This shift is likely to widen the gap between top-tier trading firms and subscale competitors. A firm that can invest $6 billion in cloud capacity, own or influence physical data-center design, hire expert ML researchers, design ultra-low-latency hardware, maintain proprietary data stores, and deploy models across global trading venues has a fundamentally different cost structure and learning loop than a smaller firm using commodity cloud and off-the-shelf models. The effect resembles hyperscaler economics, but with alpha rather than tokens as the monetization unit.
TRADING HORIZONS AND COMPUTE ARCHITECTURE
The transcript’s central technical disclosure is that Jane Street does not operate at a single time horizon. The firm explicitly describes a continuum from under 100 ns to microseconds, milliseconds, hours, and days. This is important because it resolves the apparent contradiction between ultra-low-latency trading and GPU-heavy AI. GPUs are not being used to make sub-100 ns decisions in the path of the fastest trades. At those latencies, the decision logic must be extremely simple, the hardware must be specialized, and even CPU execution is too slow. The transcript describes FPGA-level behavior in which a packet can begin leaving before the incoming packet has been fully consumed, emphasizing that this regime is governed by signal propagation, deterministic hardware pipelines, and minimal computation.
The strategic significance is that Jane Street appears to run an ensemble architecture across horizons. Very simple decisions can be made extremely quickly, while more computationally expensive decisions can operate on slower cycles. A portfolio of signals can be arranged so that each signal is placed at the fastest economically relevant layer that can support its complexity. This is the correct architecture for financial markets because the value of speed is not uniform. Some arbitrage or market-making decisions decay in nanoseconds or microseconds. Other decisions, including risk, fair value, inventory, portfolio construction, cross-asset relationships, and structural dislocations, can retain value for minutes, hours, or days.

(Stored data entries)
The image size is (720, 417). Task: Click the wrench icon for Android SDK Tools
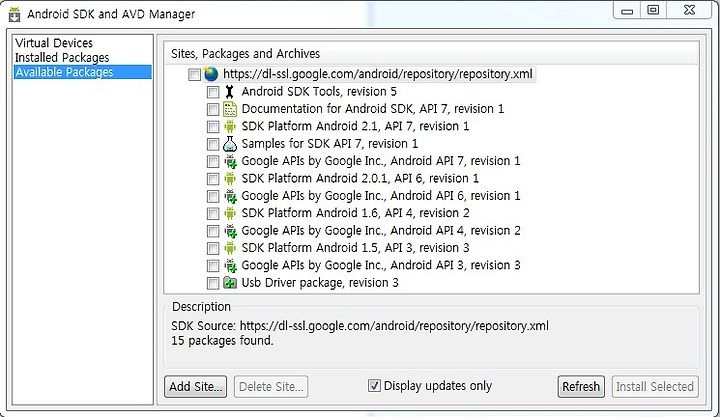coord(230,92)
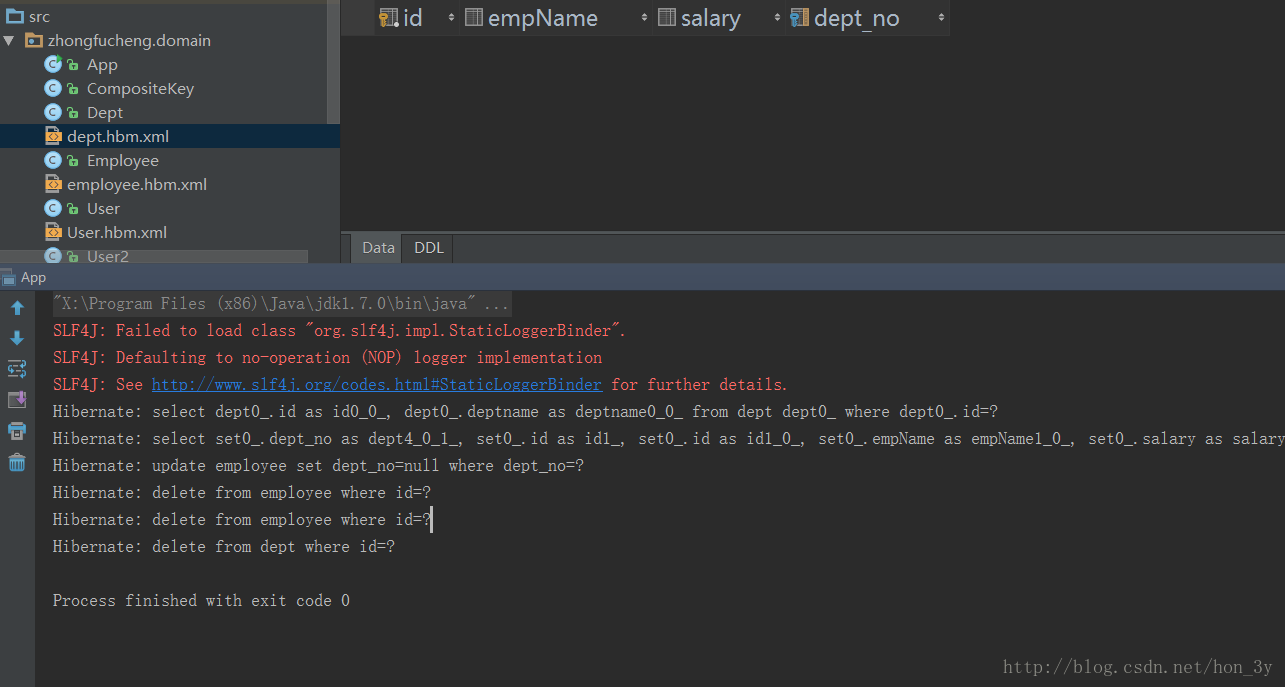Screen dimensions: 1285x687
Task: Open sort arrows on empName column
Action: [x=645, y=18]
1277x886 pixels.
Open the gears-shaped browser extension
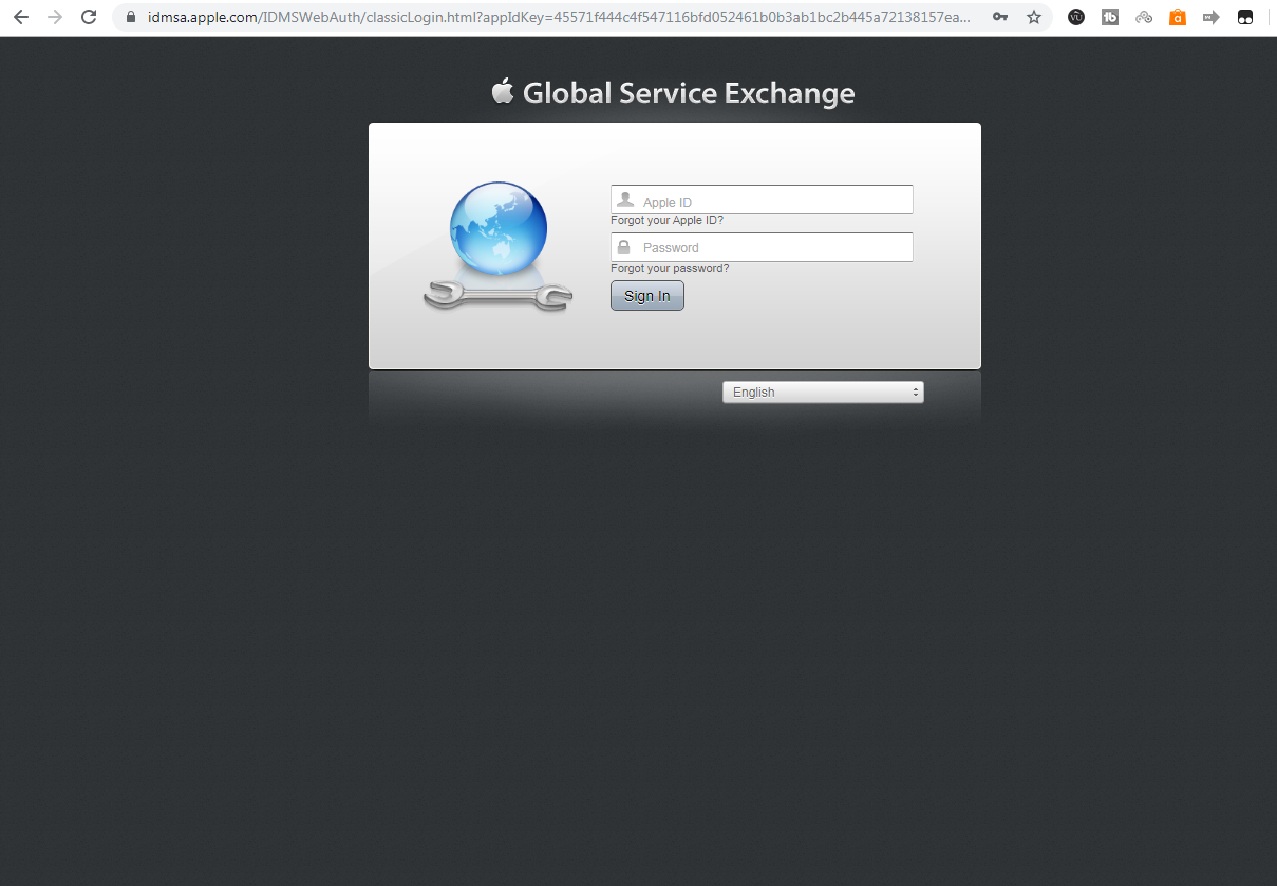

Task requirements:
a) In the excerpt on trading horizons, what range of time horizons does Jane Street describe?
b) Write a continuation of the excerpt on trading horizons, starting right after its last sentence.
The records have nothing to do with this.

Responses per task:
a) A continuum from under 100 ns to microseconds, milliseconds, hours, and days.

b)
This architecture weakens the simplistic view that “faster always wins.” In practice, faster decisions are often less informed, while more informed decisions require more computation and more data movement. The economic problem is to determine where on the speed-intelligence frontier each decision belongs. Jane Street’s competitive advantage is likely concentrated in finding this frontier, not merely in having faster hardware or larger models. The firm’s own framing makes clear that “smartness” and “turnaround time” are substitutes at the point of execution, but complements at the portfolio level.
FAIR VALUE AS THE CORE PREDICTION TARGET
The most revealing model-target discussion centers on fair value. Minsky describes predicting what an instrument is worth as a long-standing and composable target, including during earlier eras when models were built with linear regression. This is a critical point because it places modern AI inside a 25-year continuity of quantitative trading rather than as a discontinuous technology reset. The target has not changed as much as the scale, data, methods, and infrastructure have changed.
Fair-value prediction is particularly powerful because it can feed many downstream trading systems. A better estimate of fair value improves quoting, hedging, routing, inventory sizing, adverse-selection detection, risk transfer pricing, and willingness to provide liquidity during stressed markets. In a market-making context, fair value is not a static security price. It is a conditional estimate incorporating order-book state, correlated instruments, macro information, flows, volatility, liquidity, event risk, inventory, and market microstructure. The economic value of better fair-value prediction is therefore broad and reusable.
The transcript also implies that Jane Street’s models are likely not only predicting the next order-book event. The fair-value target can be used across longer and shorter horizons. This matters for GPU demand because the most valuable compute may sit in model families that improve cross-sectional, cross-asset, and temporal valuation rather than in pure microsecond prediction. In other words, the GPU estate may be used less for “next tick” prediction and more for building a richer state representation of markets that can be consumed by many execution and risk systems.
WHY FINANCIAL AI DIFFERS FROM FRONTIER LLM TRAINING
The transcript gives a clear explanation of why Jane Street’s scaling laws differ from frontier AI labs. Foundation labs often benefit from training a very large, general-purpose model that can handle many tasks. Jane Street instead emphasizes many specialized architectures because financial data sources, data rates, latency requirements, and inference constraints vary substantially across applications. The relevant model design is therefore dictated by market data structure, causal ordering, bytes-to-flop ratio, latency, and deployment environment rather than only by scale.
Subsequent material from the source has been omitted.